Abstract: Soft and weak references allow us to control how long objects stay live if they do not have strong references to them. Weak references can help us avoid memory leaks by breaking circular dependencies. Soft references can help us cache objects, recreating them when running low on memory.
Welcome to the 98th edition of The Java(tm) Specialists' Newsletter. Did you know that the world is split into six floral kingdoms? The largest in size is the Holarctic Kingdom (42%), consisting of North America and Eurasia. The smallest is Capensis (0.04%) consisting of Cape Town and surrounding areas. Down here at the most south-west part of Africa, we have the greatest density of diverse plant life on the planet, which we generically call "fynbos". This is wonderful for plant lovers, but terrible for hayfever sufferers like me. If it was up to me, I would chop down all the fynbos and cover it all with concrete! [ok, I know I made enemies with that statement, but if we could swap bodies for one week, you would agree with me ;-]
I usually run my Java courses at the Faculty Training Institute in Cape Town. From our balcony, we overlook the Kenilworth Race Track. When the horse racing track was built, the inside of the track was kept in its original state. This is the last remaining habitat of some micro frogs living in the original fynbos. What happened was that the horse race track guarded the original plants, protecting them from the alien plant invasion from Australia.
javaspecialists.teachable.com: Please visit our new self-study course catalog to see how you can upskill your Java knowledge.
How many articles have you read about soft, weak and phantom references? How many of those did you understand? I tried, and found most of the articles extremely hard to make sense of. This is an attempt to explain some of the behaviour of soft and weak references, and then to invent a new type of references that is, dare I say, more useful than a weak reference?
In newsletter 15, I described a SoftReference based HashMap, where the values were embedded in soft references. (The WeakHashMap has the keys embedded in weak references, so that would not be useful for building a cache.) At the time of writing, I was using JDK 1.3.x, and I did not notice any difference in the behaviour of soft vs. weak references.
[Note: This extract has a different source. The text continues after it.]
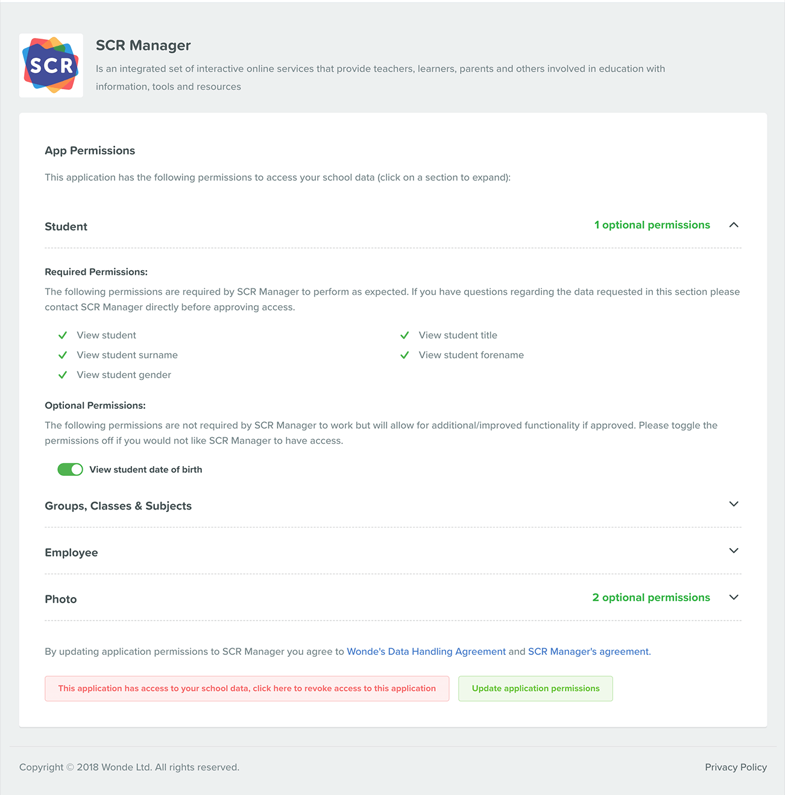Select the Photo section heading
The height and width of the screenshot is (795, 785).
point(61,599)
It turns out that there appeared to be some design flaw in JDK 1.3.x that rendered SoftReferences useless in the Sun JVM. Consider the following test code:
public class LargeObject { private final byte[] space = new byte[1024 * 1024]; private final int id; public LargeObject(int id) { this.id = id; } public int getId() { return id; } }
import java.lang.ref.*; import java.util.*; public class ReferenceTest { private static final int NUMBER_OF_REFERENCES = 30; public static void main(String[] args) { // the map contains reference objects as keys, and the id // as a value. final Map refs = new HashMap(); final ReferenceQueue queue = new ReferenceQueue(); // We need a thread that reads processed references from the // reference queue so that we can see in what order they are // reclaimed. new Thread() { { setDaemon(true); start(); } public void run() { try { while (true) { Reference ref = queue.remove(); Integer id = (Integer) refs.remove(ref); if (ref instanceof SoftReference) { System.out.println("SOFT " + id); } else if (ref instanceof WeakReference) { System.out.println("WEAK " + id); } else { throw new IllegalArgumentException(); } } } catch (InterruptedException e) { return; } } }; for (int i = 0; i < NUMBER_OF_REFERENCES; i++) { System.out.println("NEW " + i); Integer num = new Integer(i); // must keep a strong reference to the actual reference, // otherwise it will not be enqueued. refs.put(new SoftReference(new LargeObject(i), queue), num); refs.put(new WeakReference(new LargeObject(i), queue), num); } byte[][] buf = new byte[1024][]; System.out.println("Allocating until OOME..."); for (int i = 0; i < buf.length; i++) { buf[i] = new byte[1024 * 1024]; } } }
We need to run this with the various JVMs. Very few companies still use JDK 1.2.x, so I will not consider that case. In addition, I could not find a difference between JDK 1.4.x and JDK 5, so will only compare JDK 1.3.x with JDK 5.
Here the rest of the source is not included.